• _GOAL OF THE EXERCISE_
Pick up the excerpt about conduct within the libertarian movement after its final sentence and continue the writing from that point.

I've already tossed in my ideas, I'm sure y'all got a few you'd like to add. Don't be afraid of stating the obvious, it's the unstated obvious that never gets dealt with.
Re: "What's This Movement About?", by Paul Bonneau
You make good and necessary points, to be sure. Too many of us, candidly, act like assholes when faced with disagreement, as opposed to responding intelligently and politely to well-meant questions such as, "Shouldn't the State be responsible for providing medical care?" I've heard horror stories from non-libertarians - many of whom were highly sympathetic to the beliefs but totally turned off the movement by their encounters with savage libertarians in the wild. I've also witnessed some fairly unconscionable behavior myself, which added no one to freedom's side of the ledger.
I've been guilty of it myself, from time to time.
You're also quite right that Dale Carnegie's How to Win Friends & Influence People is a great and wonderful book, most useful in everyday life as well as political discourse. I try mindfully to follow its precepts in all my dealings with people.

• _DATA SUPPLIED_
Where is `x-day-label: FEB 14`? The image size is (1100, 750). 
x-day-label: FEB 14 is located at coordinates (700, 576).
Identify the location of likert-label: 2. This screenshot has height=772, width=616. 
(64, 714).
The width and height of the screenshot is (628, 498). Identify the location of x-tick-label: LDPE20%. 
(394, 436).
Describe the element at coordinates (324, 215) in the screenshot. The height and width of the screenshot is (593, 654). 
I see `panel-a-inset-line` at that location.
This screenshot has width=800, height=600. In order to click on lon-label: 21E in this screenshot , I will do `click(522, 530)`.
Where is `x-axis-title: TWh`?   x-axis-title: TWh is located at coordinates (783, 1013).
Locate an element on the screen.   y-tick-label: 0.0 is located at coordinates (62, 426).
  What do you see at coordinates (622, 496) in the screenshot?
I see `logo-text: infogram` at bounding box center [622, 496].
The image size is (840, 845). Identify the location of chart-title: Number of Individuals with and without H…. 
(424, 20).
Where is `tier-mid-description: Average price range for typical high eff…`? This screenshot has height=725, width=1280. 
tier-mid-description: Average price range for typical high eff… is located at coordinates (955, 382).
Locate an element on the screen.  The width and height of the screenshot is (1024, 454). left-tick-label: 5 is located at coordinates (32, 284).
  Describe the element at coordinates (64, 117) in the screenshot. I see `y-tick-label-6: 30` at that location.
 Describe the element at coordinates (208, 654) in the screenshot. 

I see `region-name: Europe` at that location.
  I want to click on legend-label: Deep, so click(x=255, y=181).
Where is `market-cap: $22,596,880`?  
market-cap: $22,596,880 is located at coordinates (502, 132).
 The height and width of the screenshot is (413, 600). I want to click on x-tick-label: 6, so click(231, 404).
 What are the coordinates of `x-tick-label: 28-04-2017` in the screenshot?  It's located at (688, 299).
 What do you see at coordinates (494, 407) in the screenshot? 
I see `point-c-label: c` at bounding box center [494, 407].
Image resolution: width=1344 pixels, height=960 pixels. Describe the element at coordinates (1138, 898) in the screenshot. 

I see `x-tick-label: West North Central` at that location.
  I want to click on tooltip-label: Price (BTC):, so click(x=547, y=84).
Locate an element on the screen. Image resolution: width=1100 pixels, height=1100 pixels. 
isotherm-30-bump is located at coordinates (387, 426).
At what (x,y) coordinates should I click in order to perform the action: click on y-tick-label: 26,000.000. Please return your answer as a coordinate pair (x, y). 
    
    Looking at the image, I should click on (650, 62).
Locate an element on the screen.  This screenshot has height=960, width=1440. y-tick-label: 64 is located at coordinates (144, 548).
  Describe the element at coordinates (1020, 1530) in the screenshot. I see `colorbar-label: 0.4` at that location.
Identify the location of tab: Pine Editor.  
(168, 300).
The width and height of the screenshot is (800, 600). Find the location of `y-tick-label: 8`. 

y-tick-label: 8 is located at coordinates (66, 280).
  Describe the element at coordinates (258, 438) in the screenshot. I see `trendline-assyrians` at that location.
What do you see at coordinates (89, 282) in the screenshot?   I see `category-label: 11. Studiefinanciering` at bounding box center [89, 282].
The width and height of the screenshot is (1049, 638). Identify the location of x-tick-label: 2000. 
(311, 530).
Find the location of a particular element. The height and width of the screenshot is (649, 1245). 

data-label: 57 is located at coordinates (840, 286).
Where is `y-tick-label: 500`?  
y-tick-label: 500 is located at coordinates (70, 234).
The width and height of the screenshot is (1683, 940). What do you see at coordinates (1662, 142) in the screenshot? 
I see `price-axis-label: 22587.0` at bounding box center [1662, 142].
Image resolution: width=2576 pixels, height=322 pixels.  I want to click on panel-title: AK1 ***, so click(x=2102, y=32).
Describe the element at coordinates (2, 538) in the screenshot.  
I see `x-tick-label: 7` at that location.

• _EXPECTED ANSWER_
The second sentence of your article reads, "Is this, in the end, nothing more than an intellectual circle-jerk?"
Got a mirror?
Re: "The Bottom of the Slippery Slope: A Review of JPFO's The Gang", by L. Neil Smith
After reading Neil's Review of "The Gang" I decided to purchase a copy for myself, but what I did first was went to the Netflix suggestion page and suggest that they carry it. I recommend that all TLE readers who are also Neflix members click on this link and do the same:
Suggest that they carry the new documentary "The Gang" and give them the URL for the movie's website: http://www.thegangmovie.com/
After all not only will Netflix buy a bunch of copies if they carry it, but many people who might never have heard of it otherwise will be able to see it. Once they do carry it give it a 5-star rating.
Many recent Arabic immigrant friends of mine have no problems with the American invasion of Iraq and overthrow of Sadam Hussein and his subsequent execution. I would say this number approaches zero. A lot of the trouble the US has gotten itself into has been about whether it was our business to do so and how we've followed up rebuilding Iraq afterwards.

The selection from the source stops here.